Such a beautiful poem...I say that, because I got lost into your words...your words were vibrant and alive in such truth that was painted so immaculately.
I've never read Weldon Kees, but you poem makes me want to. I loved what you have done here. Its got a fresh, modern feel to it. The ending was fantastic:
I am your daughter, an inconsistent,
mess, diseased, liable to resistance
Ya know, I remember just enough of Weldon Kees, from "Kaleidoscope" poetry anthology, I believe. Now I'll be wondering where the book is. Anyway, your verse reads as eloquence from one named Weldon Kees -- even if it was a different Weldon Kees. ;-) Chalk it up to the old-school name.
"I am your daughter, an inconsistent,/mess, diseased, liable to resistance." And what a droll confessional ending!

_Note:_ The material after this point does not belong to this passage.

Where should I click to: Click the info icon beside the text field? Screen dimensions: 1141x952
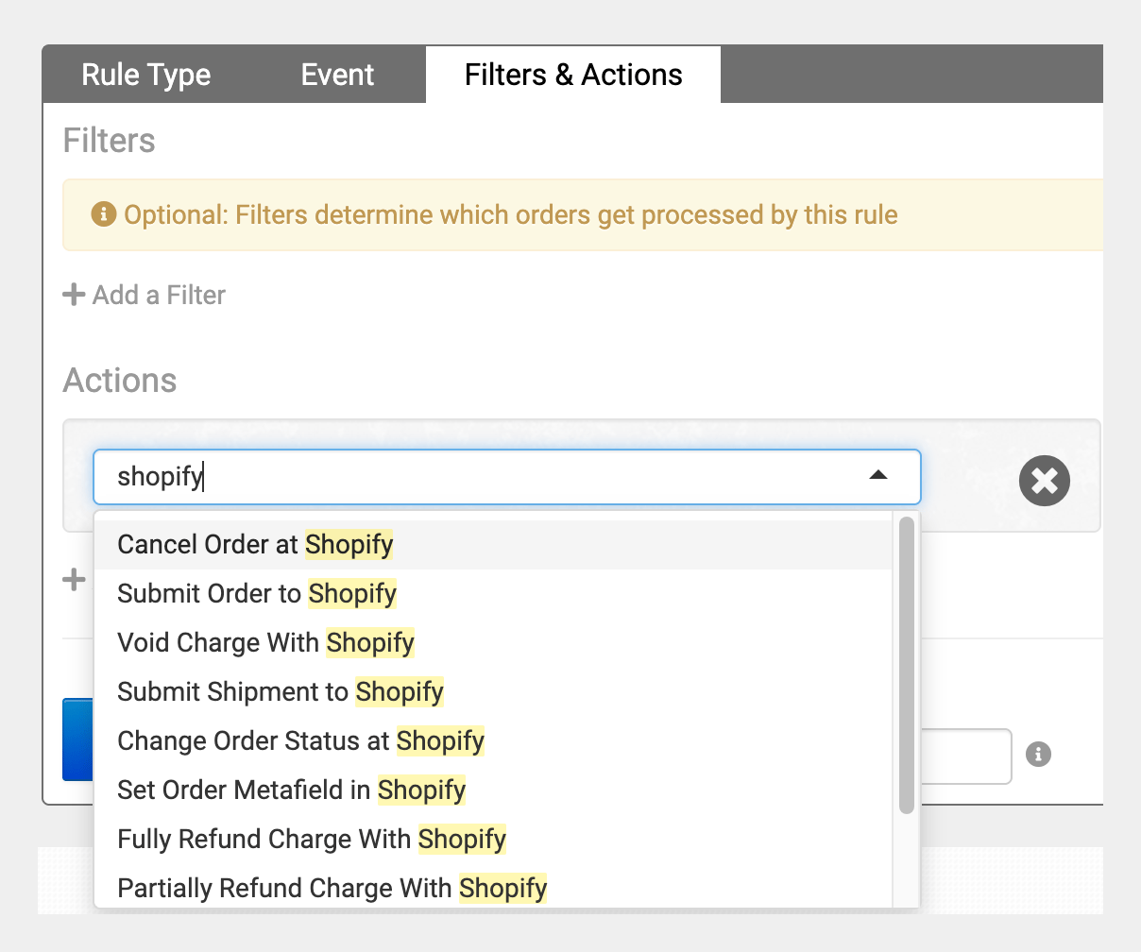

I've emulated more prose-poets and songwriter-poets than verse poets along the way. Bradbury, Durrell, Nin, Paz, Dylan, L Cohen, D Barthelme. Always intriguing to hear or get inside another artist's voice, or have it be a spontaneous tribute in a more montaged process.
Remnants, indeed, all that remains, and is collage-recycled yet again. . .
Your poem shows a supple sure hand, the way it summons a known poet's voice, yet proceeds on its own idiosyncratic course re remnants to a kind of Dickinson-feeling conclusion.
This poem resounds like a slow-fading memory in the reader's mind's-eye and ear long after reading.